The response must consist of the complete listing below, reproduced without alteration.

━━ DATA PROVIDED

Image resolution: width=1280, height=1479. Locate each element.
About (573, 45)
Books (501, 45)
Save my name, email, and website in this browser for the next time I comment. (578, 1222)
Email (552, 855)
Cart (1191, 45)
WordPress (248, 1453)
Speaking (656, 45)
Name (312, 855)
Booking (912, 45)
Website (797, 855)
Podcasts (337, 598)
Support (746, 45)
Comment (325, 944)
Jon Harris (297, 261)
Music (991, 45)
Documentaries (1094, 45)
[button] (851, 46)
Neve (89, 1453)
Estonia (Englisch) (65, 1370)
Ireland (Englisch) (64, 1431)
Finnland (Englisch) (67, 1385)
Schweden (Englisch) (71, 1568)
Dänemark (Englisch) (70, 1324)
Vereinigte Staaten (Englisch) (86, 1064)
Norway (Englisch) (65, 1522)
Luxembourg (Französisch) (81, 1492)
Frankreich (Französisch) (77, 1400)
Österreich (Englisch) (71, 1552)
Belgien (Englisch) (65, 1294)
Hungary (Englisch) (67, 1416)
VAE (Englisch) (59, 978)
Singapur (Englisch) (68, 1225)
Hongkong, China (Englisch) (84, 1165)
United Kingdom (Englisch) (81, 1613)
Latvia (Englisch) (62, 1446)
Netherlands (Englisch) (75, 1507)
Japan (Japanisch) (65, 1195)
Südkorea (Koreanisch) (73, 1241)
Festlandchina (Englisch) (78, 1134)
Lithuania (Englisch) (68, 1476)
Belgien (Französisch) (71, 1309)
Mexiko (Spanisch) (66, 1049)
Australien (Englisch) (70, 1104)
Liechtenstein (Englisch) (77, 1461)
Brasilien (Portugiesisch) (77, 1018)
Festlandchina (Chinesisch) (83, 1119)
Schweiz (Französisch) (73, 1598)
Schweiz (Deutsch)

━━━━

= YOUR SOLUTION =
Image resolution: width=1280, height=1479. Locate each element.
About (573, 45)
Books (501, 45)
Save my name, email, and website in this browser for the next time I comment. (578, 1222)
Email (552, 855)
Cart (1191, 45)
WordPress (248, 1453)
Speaking (656, 45)
Name (312, 855)
Booking (912, 45)
Website (797, 855)
Podcasts (337, 598)
Support (746, 45)
Comment (325, 944)
Jon Harris (297, 261)
Music (991, 45)
Documentaries (1094, 45)
[button] (851, 46)
Neve (89, 1453)
Estonia (Englisch) (65, 1370)
Ireland (Englisch) (64, 1431)
Finnland (Englisch) (67, 1385)
Schweden (Englisch) (71, 1568)
Dänemark (Englisch) (70, 1324)
Vereinigte Staaten (Englisch) (86, 1064)
Norway (Englisch) (65, 1522)
Luxembourg (Französisch) (81, 1492)
Frankreich (Französisch) (77, 1400)
Österreich (Englisch) (71, 1552)
Belgien (Englisch) (65, 1294)
Hungary (Englisch) (67, 1416)
VAE (Englisch) (59, 978)
Singapur (Englisch) (68, 1225)
Hongkong, China (Englisch) (84, 1165)
United Kingdom (Englisch) (81, 1613)
Latvia (Englisch) (62, 1446)
Netherlands (Englisch) (75, 1507)
Japan (Japanisch) (65, 1195)
Südkorea (Koreanisch) (73, 1241)
Festlandchina (Englisch) (78, 1134)
Lithuania (Englisch) (68, 1476)
Belgien (Französisch) (71, 1309)
Mexiko (Spanisch) (66, 1049)
Australien (Englisch) (70, 1104)
Liechtenstein (Englisch) (77, 1461)
Brasilien (Portugiesisch) (77, 1018)
Festlandchina (Chinesisch) (83, 1119)
Schweiz (Französisch) (73, 1598)
Schweiz (Deutsch)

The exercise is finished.